Wednesday, December 08, 2021

Ursa Major raises $85M to disrupt the vertically integrated launch sector



Aria Alamalhodaei
Tue, December 7, 2021

The launch sector is getting crowded. Many of the biggest players are building their own rocket engines, but space startup Ursa Major is betting that many new launch providers would rather outsource the engine than build it in-house.

Six years after being founded by former SpaceX and Blue Origin propulsion engineer Joe Laurienti, the company is ready to scale up its ambitions, and it just closed its largest funding round to date to do so: an $85 million Series C led by funds and accounts managed by BlackRock, as well as participation from XN, Alsop Louie, Alpha Edison, Dolby Family Ventures, KCK, Space Capital, Explorer 1, Harpoon Ventures and others.

“A lot of what we're trying to bring to market is that next step,” Laurienti explained. “We want to evolve this industry into much faster life cycles.”

To get there, Ursa Major wants to rapidly manufacture engines -- as many as one per week in 2022, with two per week to follow. (Currently, it takes a single employee around five days to assemble an engine and up to a few weeks to get it ready to ship to customers.) The company has scored a handful of commercial customers, including Phantom Space and Stratolaunch, and R&D contracts with the government, though its engines have yet to see space.

“It made sense even six years ago that there was going to be a pretty complex ecosystem to launch because space was going to need so much accessibility,” Laurienti said.

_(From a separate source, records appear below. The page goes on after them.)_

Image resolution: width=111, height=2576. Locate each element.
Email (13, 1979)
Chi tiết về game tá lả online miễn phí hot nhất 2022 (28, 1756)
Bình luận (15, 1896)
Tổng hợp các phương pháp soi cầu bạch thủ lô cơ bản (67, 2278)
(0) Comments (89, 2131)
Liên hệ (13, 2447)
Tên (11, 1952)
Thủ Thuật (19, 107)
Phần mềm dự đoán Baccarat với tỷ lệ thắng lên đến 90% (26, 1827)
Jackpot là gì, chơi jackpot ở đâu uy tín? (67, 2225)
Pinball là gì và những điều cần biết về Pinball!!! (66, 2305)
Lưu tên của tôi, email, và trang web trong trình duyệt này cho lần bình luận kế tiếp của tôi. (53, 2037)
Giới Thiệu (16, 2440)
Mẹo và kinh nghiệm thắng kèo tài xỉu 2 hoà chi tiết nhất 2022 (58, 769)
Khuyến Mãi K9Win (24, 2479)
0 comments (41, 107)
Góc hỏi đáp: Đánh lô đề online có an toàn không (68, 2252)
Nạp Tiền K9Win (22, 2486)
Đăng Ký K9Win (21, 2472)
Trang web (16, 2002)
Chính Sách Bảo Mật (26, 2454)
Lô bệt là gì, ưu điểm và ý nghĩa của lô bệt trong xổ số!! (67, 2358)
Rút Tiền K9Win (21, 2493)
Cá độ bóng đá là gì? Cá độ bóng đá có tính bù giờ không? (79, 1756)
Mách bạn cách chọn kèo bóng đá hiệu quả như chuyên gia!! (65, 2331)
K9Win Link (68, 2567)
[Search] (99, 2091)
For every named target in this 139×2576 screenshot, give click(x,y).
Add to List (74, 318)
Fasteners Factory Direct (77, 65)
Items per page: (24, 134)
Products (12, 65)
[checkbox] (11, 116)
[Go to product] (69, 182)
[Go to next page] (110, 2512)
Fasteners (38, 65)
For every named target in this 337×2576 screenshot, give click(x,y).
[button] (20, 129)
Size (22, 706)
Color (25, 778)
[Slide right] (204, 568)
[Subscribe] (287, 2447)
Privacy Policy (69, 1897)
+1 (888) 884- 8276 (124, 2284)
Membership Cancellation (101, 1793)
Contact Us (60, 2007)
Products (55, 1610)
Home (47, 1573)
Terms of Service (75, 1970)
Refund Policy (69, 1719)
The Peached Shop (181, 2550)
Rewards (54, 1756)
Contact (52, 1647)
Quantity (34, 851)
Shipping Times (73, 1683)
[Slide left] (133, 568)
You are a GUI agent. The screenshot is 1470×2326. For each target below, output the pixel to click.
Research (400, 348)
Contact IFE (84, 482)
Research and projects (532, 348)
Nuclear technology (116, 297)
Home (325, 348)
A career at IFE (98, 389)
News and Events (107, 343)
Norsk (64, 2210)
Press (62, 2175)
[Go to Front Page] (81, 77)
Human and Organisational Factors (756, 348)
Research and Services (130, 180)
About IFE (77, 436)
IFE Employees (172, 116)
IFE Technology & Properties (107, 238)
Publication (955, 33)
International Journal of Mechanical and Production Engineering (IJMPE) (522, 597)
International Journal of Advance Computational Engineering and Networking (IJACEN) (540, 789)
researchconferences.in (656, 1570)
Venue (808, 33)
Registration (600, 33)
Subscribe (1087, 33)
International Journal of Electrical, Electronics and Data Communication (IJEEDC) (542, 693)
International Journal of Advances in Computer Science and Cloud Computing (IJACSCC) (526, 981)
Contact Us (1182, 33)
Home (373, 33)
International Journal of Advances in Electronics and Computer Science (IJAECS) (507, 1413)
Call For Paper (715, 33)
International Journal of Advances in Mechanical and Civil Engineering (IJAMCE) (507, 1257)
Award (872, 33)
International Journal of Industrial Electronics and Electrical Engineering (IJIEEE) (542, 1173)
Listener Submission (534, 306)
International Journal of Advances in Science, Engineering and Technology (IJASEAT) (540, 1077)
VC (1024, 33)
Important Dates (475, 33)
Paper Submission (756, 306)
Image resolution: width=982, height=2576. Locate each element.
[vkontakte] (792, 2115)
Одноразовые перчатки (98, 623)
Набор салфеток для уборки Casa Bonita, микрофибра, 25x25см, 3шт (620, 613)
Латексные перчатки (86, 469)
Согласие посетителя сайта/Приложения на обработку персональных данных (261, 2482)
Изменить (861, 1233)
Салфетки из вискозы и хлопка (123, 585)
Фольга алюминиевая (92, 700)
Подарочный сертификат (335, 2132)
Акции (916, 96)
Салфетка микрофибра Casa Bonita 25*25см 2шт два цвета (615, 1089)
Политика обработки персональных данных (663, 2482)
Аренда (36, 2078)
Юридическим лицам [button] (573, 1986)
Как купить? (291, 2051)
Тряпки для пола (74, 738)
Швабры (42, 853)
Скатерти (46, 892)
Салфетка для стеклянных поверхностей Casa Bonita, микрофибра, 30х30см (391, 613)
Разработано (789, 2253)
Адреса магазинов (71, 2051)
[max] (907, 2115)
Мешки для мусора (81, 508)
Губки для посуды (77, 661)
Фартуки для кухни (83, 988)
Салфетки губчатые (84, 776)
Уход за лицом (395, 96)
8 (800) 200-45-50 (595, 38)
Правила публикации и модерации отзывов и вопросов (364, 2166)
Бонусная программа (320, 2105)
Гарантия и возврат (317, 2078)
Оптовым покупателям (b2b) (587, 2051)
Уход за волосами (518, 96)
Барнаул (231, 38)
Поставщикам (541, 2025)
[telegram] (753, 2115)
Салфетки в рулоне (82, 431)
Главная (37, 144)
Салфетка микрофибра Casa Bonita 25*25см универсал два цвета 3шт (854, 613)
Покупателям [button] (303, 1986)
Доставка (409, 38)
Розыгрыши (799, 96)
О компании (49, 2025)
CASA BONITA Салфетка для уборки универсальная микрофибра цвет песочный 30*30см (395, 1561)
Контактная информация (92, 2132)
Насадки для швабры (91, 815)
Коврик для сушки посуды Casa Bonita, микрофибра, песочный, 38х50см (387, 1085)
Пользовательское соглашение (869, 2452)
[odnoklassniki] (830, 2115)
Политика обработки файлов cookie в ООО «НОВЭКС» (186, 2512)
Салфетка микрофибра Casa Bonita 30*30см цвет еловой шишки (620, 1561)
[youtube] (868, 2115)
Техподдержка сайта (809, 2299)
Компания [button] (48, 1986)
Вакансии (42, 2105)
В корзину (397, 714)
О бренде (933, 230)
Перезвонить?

While the cost to launch has declined, the demand for space launch services is only expected to increase through the rest of the decade. Fortune Business Insights estimates that the global market size for launch will grow from $12.67 billion in 2019 to up to $26.16 billion by 2027.

But rocket engines are one of the most challenging pieces of equipment to develop; one only has to look to Blue Origin’s bumpy efforts to develop BE-4 engines for United Launch Alliance -- or Elon Musk’s letter to employees about a “Raptor production crisis” -- to see that engine development is no easy task.

The company has two products: the Hadley, a 5,000-pound thrust liquid oxygen and kerosene engine which is entering production now; and the Ripley, the next-gen engine that’s 10 times more powerful than Hadley with a 50,000-pound thrust. The company is booked to deliver more than 50 Hadley engines next year, with the Ripley coming into production in the next couple of years, Laurienti said.

He likened Ursa Major to a company like Intel, which is constantly innovating more powerful processors and outsourcing that expertise to brands like Dell and Lenovo. “We really like the notion that we are a technology development company, and the companies that are flying rockets today should not be flying the same engine that they architected for their rocket 10 years ago. That's the paradigm we see in vertical integration.”

The company has a facility in Colorado where it makes the engines, which are largely 3D-printed, and that’s collocated with the company’s three test stands where each engine is tested before it sees a customer. Ursa Major is planning on using the new capital to scale up its manufacturing operations and to begin development on additional engines.